But for the rest of you—this one goes out to everyone who has had terrible things happen to them that weren’t their fault.

I had a list of examples here that I thought fit the subject. But then I took out the list, because who am I to judge what is terrible and what is just bad? In the end, only a person who has been victimized, abused, or otherwise harmed knows the degree to which they have been hurt.

So there are no examples, but if the shoe fits, you know what to do.

Good people, bad things—what’s up with that?

It seems that bad things and good people tend to go hand in hand, and when the two meet up, we naturally want to know why. It’s not fair, we say, as if this blunt observation could change anything.

Entire books, eulogies, and sermons have been devoted to this topic, and yet most of them arrive at the same conclusion: we don’t know why.

But the fact is that all too often, the weak enjoy a show of force over the strong. It gives them a sense of power that they are unable to achieve through legitimate means.

After become sidetracked from being hurt, some people fail to recover. They end up emotionally or spiritually paralyzed, unable to get beyond the hurt they feel even after a long amount of time.

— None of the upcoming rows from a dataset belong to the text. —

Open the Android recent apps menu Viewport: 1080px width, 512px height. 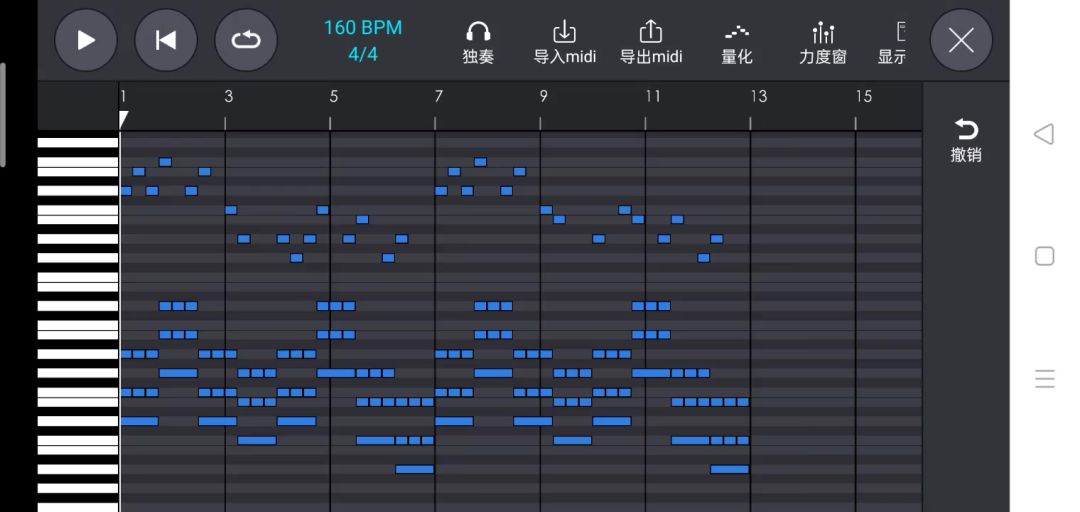(1044, 378)
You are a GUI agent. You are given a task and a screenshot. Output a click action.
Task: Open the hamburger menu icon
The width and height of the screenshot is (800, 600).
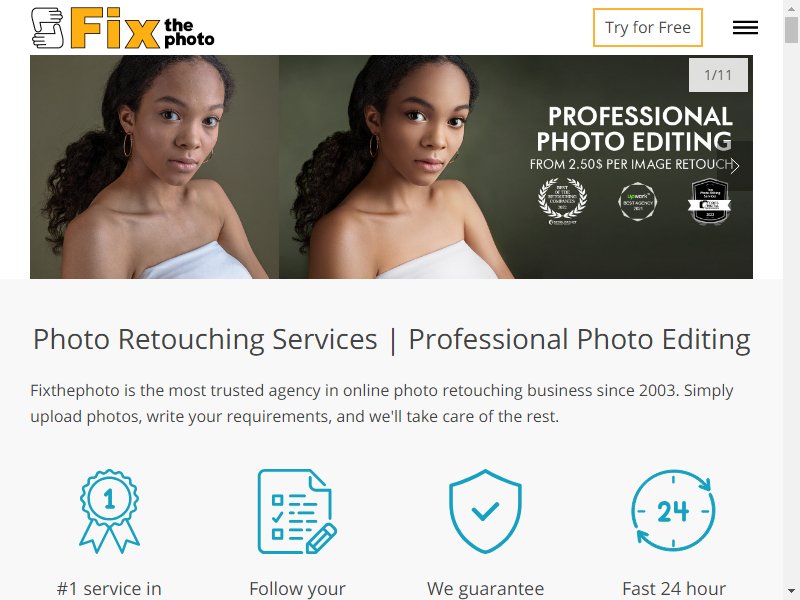coord(745,28)
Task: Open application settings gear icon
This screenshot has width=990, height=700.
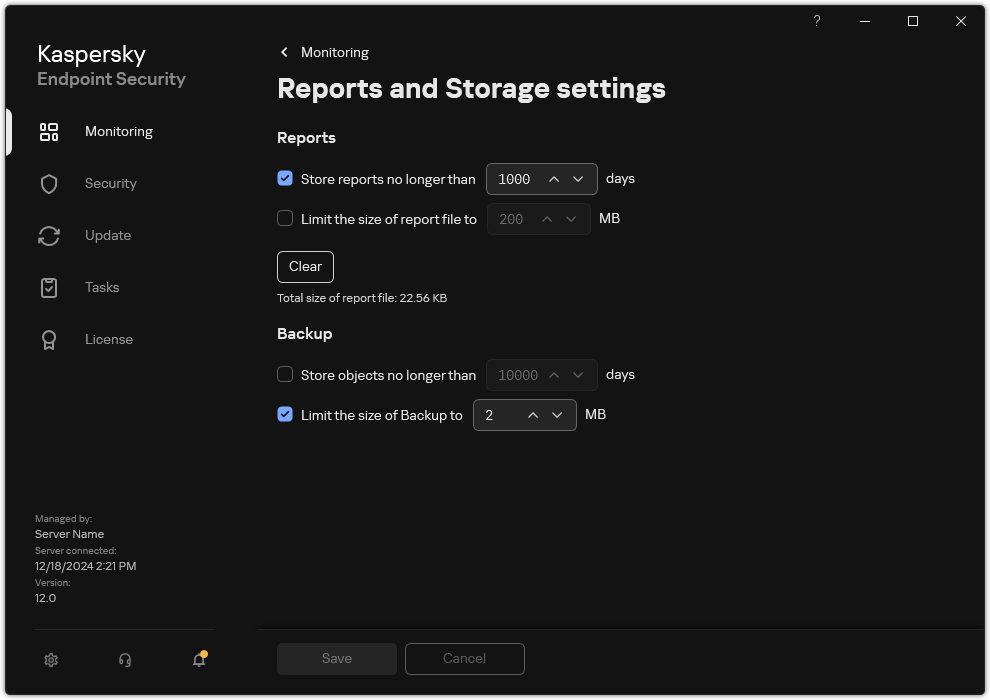Action: point(50,660)
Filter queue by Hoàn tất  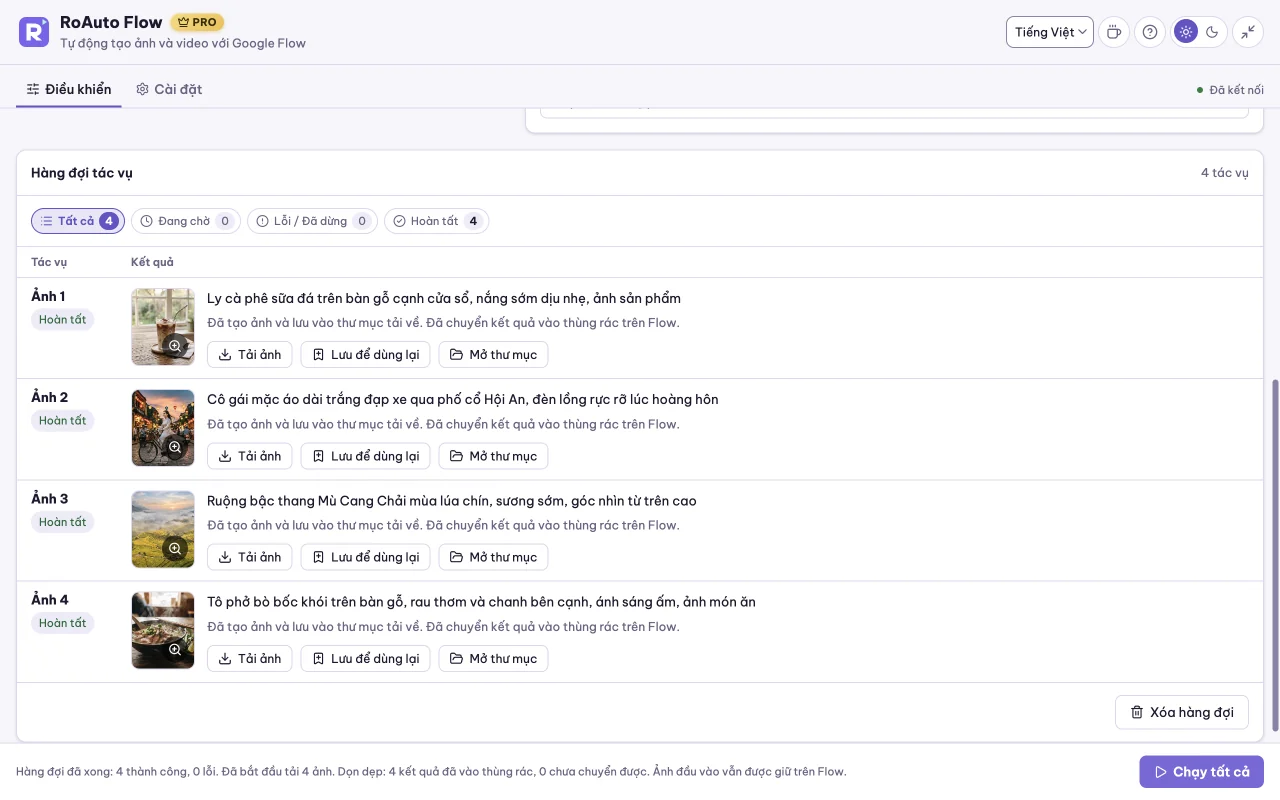point(436,221)
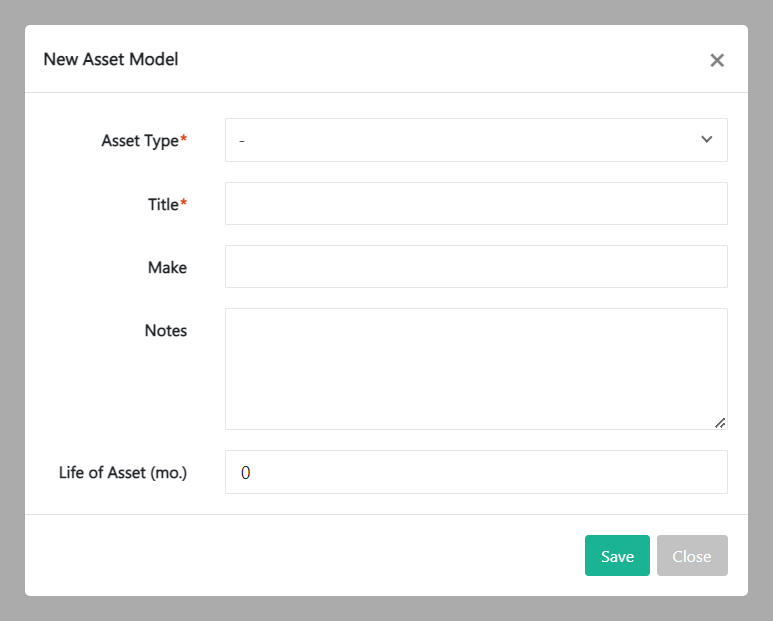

I don’t believe there’s a 12-step program to fix this problem. If something like that works for you, great. But if not, here are a few other ideas.

1. Don’t be bitter; be neutral. What happened wasn’t OK, but bitterness will end up hurting you even more.

2. Reevaluate your life. Recovery is always a good time to look at what you’re doing and determine if you are finding fulfillment through it. Did something teach you that life is short? You’re a survivor for a reason, so make it count.

3. Do the things you were told you couldn’t do. If someone said you would never amount to anything, go and prove them wrong. Don’t do it for their attention, and don’t expect them to acknowledge it later. Do it for yourself.

4. Prove yourself wrong. Most people who have been sidetracked have allowed low expectations from someone else to come into their own life somewhere. You don’t need to prove anything to someone else, but prove yourself wrong and learn to set higher expectations.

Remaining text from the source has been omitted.